WORK TASK
If a line in the material below has the word "computer", copy it.

▶

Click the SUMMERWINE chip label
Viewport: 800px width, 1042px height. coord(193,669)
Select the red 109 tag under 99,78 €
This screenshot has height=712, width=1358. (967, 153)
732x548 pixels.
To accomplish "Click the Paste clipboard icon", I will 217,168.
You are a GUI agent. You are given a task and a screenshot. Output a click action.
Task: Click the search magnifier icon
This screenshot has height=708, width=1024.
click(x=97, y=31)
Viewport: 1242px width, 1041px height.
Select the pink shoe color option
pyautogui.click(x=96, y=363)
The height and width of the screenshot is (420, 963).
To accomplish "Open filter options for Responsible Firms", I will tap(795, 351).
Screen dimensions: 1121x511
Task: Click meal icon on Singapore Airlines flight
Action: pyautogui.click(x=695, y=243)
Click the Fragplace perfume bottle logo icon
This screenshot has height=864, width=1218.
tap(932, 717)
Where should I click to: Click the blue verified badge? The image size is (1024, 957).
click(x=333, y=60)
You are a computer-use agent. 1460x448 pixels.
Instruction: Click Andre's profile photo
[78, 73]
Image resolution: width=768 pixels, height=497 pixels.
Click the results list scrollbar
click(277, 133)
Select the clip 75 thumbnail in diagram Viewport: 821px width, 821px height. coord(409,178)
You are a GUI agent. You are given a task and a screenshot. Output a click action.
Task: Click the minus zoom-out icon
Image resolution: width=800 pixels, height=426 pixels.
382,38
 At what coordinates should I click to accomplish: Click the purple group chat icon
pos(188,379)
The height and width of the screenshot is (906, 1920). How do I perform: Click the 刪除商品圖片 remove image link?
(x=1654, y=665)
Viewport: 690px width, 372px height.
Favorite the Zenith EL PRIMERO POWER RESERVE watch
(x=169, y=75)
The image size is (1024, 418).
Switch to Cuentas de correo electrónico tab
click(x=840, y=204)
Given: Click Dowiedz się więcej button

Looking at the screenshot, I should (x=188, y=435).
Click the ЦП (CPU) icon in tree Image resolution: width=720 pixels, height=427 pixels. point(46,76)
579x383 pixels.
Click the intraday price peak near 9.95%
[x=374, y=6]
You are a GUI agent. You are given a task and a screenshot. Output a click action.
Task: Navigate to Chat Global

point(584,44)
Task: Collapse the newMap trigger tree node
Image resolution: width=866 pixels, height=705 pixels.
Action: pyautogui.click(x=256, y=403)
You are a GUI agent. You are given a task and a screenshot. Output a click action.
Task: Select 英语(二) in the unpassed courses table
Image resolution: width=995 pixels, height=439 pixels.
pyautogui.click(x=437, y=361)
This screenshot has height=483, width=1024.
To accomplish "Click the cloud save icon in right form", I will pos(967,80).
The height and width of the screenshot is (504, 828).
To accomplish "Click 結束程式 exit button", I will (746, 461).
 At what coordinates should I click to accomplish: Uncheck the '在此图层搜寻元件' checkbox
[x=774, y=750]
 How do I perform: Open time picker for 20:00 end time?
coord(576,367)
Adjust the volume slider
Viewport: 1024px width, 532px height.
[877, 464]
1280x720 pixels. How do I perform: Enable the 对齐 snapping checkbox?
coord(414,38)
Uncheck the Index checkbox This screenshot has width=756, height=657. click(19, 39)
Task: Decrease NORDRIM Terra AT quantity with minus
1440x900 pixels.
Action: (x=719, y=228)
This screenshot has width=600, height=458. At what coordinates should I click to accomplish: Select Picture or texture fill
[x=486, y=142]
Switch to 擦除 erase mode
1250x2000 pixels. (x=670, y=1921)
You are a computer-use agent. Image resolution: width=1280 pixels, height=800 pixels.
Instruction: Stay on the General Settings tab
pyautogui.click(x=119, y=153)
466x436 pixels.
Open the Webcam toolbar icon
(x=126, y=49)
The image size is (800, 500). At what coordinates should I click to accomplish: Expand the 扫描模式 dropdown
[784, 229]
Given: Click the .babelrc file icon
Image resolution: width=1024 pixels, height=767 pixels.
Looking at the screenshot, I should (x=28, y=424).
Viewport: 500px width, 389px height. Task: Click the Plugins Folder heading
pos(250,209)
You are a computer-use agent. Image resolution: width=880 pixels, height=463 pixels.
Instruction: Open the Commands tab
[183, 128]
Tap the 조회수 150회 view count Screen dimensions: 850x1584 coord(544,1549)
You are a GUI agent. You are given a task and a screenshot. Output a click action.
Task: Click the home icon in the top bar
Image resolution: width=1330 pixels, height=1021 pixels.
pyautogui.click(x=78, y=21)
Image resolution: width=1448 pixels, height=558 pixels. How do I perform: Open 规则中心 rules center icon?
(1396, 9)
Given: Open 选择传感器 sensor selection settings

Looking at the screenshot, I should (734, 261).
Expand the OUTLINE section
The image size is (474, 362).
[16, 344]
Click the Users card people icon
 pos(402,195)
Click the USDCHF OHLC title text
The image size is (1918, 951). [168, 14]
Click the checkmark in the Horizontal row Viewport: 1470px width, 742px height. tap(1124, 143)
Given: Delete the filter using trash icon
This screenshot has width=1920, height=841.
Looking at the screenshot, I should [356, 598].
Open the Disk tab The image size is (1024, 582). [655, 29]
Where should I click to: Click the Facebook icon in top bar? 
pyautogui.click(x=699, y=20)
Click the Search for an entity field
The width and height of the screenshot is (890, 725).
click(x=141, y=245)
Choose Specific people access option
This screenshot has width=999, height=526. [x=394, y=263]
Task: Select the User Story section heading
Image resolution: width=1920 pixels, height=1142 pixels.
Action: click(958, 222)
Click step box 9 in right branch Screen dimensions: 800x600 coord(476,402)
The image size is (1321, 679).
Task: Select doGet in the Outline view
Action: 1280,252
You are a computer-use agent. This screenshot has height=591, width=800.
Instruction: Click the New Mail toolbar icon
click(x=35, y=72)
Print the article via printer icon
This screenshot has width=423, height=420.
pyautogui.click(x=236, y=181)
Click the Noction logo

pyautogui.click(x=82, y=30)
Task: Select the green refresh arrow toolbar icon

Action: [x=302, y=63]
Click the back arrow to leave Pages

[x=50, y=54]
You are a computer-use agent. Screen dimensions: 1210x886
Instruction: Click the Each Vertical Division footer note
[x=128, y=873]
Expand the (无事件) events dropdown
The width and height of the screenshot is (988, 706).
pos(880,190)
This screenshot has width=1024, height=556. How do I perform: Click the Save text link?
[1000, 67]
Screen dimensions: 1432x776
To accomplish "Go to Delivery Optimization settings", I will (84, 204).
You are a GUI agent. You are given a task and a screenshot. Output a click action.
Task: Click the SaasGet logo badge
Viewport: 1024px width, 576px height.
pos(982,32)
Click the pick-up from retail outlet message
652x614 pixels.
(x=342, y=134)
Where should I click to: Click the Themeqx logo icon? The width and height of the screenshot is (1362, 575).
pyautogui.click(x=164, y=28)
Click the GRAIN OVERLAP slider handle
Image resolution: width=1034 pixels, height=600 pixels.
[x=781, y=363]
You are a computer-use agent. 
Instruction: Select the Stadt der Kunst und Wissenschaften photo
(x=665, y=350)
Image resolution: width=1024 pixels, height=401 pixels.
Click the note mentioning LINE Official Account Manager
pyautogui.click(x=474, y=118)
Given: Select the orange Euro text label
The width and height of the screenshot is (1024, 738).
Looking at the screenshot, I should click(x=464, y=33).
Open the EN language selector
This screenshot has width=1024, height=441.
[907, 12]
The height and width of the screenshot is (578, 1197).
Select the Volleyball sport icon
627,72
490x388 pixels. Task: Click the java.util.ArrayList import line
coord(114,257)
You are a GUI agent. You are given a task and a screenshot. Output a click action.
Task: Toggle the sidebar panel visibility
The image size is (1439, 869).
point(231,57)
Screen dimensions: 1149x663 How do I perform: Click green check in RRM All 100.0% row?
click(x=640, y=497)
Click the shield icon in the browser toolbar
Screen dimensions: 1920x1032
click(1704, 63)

◀

RESPONSE AREA
You are a computer-use agent. 1460x448 pixels.
You are a computer-use agent. Image resolution: width=1280 pixels, height=800 pixels.
You are a computer-use agent. Image resolution: width=880 pixels, height=463 pixels.
You are a computer-use agent. This screenshot has height=591, width=800.
You are a computer-use agent. Screen dimensions: 1210x886
You are a computer-use agent. 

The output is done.